Parametric CAD in Rust
Geometry representation & seriousness for CAD
- Many argue a triangle-mesh kernel (Manifold) is unsuitable for “serious” CAD and manufacturing:
- Meshes are lossy approximations; errors accumulate when later features reference earlier ones (e.g., tangency, precise constraints).
- High-end CAD uses BREP/NURBS surfaces for exact geometry and robust booleans/fillets.
- Others note meshes are fine as an output format (e.g., for visualization, games, 3D printing prototypes) but poor as an internal representation for precision work.
- Manifold is praised for robust watertight CSG on meshes, but its accuracy limits are seen as a blocker for pro manufacturing workflows.
What counts as CAD?
- Debate over “CAD” vs “modeling”:
- Some reserve “CAD” for design with real units, constraints, and manufacturing intent; “modeling” for visual/game assets.
- Others point out that common terms (CAD/CAM) and tools blur the line.
- Several commenters stress that parametric CAD = constraint-based modeling (dimensions, perpendicularity, tangency, etc.), not just code that generates shapes.
Programmatic vs GUI workflows
- Enthusiasts like code-based CAD for:
- Version control, types, tests, CI, and reproducible regeneration from parameters.
- Simple, highly parametric parts (fasteners, gears, boxes).
- Critics say:
- This space is already explored by OpenSCAD, libfive, BRL-CAD, etc.
- For complex or irregular parts, pure code feels like “editing SVG in a text editor” vs using a proper GUI.
- CSG-style tools struggle with surfacing, fillets, chamfers, and ergonomic geometric constraints.
- Some want hybrid systems: code as source of truth but a GUI that stays in sync and helps pick faces, edges, and positions.
LLMs and AI agents
- Several report LLMs work surprisingly well with CSG/OpenSCAD-like APIs:
- The problem becomes logic/syntax rather than purely spatial reasoning.
- Text→OpenSCAD or text→FreeCAD macros are already being used.
- Others doubt AI spatial competence and note that code generation doesn’t fix the limitations of mesh-based geometry or lack of constraints.
- The project’s explicit “for AI agents” positioning draws both curiosity and skepticism, with some seeing it as over-marketed.
Existing tools and ecosystem
- Multiple mature or related systems are mentioned:
- FreeCAD, SolveSpace, Onshape, Fusion 360, SolidWorks, OpenCASCADE (via build123d, pythonocc), libfive, Fidget, Microcad, EngineeringSketchPad, BRL-CAD, Truck, Fornjot.

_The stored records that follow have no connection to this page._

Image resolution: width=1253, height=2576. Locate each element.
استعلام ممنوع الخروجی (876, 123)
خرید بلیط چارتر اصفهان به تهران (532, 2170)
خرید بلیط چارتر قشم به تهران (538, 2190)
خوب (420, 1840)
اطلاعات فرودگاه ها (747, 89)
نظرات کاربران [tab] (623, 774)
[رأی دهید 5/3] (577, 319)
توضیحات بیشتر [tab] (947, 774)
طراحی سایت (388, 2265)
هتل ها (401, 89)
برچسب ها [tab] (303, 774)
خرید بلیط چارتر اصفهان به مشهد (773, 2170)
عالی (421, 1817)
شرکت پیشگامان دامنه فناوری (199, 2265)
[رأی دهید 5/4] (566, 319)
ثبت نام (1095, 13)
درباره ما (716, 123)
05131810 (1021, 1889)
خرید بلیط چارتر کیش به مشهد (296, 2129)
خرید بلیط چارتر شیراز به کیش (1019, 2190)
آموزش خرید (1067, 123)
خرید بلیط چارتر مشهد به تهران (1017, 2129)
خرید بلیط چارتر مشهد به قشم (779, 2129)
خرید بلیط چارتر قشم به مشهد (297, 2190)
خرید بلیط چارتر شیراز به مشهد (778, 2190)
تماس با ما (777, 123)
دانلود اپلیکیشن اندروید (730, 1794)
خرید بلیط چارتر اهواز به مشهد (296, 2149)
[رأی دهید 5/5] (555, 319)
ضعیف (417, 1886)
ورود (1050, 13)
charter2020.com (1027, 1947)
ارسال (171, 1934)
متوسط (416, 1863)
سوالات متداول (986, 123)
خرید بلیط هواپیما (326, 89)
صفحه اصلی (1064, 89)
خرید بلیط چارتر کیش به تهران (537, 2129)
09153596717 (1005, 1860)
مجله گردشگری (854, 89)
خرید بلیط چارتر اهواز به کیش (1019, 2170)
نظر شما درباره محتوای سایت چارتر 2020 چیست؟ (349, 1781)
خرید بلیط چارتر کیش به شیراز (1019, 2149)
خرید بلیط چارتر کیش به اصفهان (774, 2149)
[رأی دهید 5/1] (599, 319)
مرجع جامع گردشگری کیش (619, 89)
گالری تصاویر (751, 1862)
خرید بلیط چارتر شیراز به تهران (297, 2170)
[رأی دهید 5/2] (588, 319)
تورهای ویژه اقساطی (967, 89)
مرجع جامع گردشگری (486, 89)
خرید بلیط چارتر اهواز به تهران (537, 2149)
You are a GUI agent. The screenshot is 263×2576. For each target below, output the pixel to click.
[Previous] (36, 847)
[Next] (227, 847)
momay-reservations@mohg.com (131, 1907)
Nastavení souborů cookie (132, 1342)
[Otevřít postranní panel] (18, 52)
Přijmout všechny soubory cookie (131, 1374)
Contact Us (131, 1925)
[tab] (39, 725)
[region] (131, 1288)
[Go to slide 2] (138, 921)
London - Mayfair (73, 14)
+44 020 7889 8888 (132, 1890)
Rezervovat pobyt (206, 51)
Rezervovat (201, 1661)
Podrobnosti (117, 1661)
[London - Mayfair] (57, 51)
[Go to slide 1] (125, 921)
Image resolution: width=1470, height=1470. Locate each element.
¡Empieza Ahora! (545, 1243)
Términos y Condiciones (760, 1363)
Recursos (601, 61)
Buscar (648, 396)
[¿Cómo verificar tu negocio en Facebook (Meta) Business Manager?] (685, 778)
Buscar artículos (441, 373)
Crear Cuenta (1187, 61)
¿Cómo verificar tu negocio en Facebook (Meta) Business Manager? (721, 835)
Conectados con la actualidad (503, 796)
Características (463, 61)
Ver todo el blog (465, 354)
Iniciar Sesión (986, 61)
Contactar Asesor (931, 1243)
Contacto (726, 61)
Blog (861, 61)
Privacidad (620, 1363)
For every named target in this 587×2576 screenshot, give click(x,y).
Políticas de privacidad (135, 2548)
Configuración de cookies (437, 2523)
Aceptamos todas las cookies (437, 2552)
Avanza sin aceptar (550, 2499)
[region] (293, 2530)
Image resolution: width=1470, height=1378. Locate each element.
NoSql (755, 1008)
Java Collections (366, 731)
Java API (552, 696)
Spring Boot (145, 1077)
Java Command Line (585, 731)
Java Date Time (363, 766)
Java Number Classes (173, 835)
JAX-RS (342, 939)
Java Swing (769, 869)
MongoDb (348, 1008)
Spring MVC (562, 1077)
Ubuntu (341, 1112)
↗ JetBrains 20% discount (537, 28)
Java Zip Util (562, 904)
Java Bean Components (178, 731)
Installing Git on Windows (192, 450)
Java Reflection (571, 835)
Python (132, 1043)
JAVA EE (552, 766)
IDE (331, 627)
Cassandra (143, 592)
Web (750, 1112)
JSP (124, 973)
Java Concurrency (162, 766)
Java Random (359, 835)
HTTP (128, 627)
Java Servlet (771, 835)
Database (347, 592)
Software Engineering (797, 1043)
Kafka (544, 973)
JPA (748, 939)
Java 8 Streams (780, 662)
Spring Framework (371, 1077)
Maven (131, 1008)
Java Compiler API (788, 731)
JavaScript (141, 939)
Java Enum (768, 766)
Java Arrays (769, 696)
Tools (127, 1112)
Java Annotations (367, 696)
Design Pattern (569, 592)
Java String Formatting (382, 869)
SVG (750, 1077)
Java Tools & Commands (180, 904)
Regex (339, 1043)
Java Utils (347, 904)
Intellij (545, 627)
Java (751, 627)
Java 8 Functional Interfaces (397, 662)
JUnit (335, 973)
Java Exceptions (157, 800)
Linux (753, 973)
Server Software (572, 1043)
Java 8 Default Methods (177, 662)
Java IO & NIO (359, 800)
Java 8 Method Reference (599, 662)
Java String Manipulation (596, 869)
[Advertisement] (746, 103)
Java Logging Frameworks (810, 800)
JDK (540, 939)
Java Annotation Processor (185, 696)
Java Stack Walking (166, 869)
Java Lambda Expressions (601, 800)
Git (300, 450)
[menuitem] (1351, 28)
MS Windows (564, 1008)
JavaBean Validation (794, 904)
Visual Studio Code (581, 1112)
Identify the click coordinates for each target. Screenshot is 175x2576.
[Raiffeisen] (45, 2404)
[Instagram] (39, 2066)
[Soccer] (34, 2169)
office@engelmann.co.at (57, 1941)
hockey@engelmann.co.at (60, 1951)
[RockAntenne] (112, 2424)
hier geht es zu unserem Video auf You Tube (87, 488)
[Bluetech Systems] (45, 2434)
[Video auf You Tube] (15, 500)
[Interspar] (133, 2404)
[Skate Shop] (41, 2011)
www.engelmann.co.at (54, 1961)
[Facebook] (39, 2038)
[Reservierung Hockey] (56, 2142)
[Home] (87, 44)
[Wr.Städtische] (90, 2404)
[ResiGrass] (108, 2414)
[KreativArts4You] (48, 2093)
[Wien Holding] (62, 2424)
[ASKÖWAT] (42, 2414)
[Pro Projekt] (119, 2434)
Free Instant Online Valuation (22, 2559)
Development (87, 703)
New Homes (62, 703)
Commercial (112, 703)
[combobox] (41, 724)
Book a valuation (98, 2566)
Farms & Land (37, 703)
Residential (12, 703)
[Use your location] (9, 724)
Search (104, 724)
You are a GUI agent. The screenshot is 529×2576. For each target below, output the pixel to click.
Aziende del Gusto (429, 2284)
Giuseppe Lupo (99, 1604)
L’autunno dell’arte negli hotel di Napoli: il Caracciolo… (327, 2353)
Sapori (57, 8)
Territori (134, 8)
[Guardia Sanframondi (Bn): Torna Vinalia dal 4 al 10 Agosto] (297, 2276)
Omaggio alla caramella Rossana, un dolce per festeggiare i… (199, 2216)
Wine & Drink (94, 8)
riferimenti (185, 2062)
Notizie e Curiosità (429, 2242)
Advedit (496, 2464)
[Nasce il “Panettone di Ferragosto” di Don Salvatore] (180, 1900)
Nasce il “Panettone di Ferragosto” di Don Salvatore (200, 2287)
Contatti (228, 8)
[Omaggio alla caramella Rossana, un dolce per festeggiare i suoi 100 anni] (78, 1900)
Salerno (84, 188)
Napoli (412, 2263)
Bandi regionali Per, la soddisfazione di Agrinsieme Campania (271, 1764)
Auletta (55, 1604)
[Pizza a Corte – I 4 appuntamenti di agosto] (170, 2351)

- Consensus: commercial parametric CAD remains far ahead for assemblies, manufacturing workflows, constraints, libraries of standard parts, and integration with CAM/metrology.
- Some users value FOSS tools like OpenSCAD and FreeCAD despite limitations; others prioritize capability over implementation language.
Constraint solving and numerics
- Several insist that parametric CAD’s hard part is the geometric kernel + constraint solver, not just “types + CSG”:
- BREP modeling, topological naming, robust booleans, fillets, and constraint satisfaction are highlighted as unsolved or difficult areas.
- A subthread dives into numerical methods (Jacobians, Newton-based optimization) vs SAT/SMT-style constraint solving and how tricky branching/multiple solutions are for geometry.
- One commenter criticizes the article’s implication that Rust types or lack of GC meaningfully mitigate floating-point issues; FP error is described as a deep, language-agnostic problem.
Usability and presentation
- Some praise the idea for web apps and scriptable generation of STLs, and express intent to experiment.
- Others complain about the site’s dark-mode contrast and washed-out screenshots, calling it hard to read; a few emphasize giving such feedback more politely.
- There is mild suspicion that parts of the article read like LLM-generated marketing copy, which some find off-putting.
Overall reception
- Positive: neat Rust-based, OpenSCAD-like tool; good fit for simple, code-heavy, highly parametric parts and AI/automation experiments.
- Negative: not genuinely “parametric CAD” in the industrial sense; mesh-based, CSG-only, and far from replacing established constraint-based BREP systems.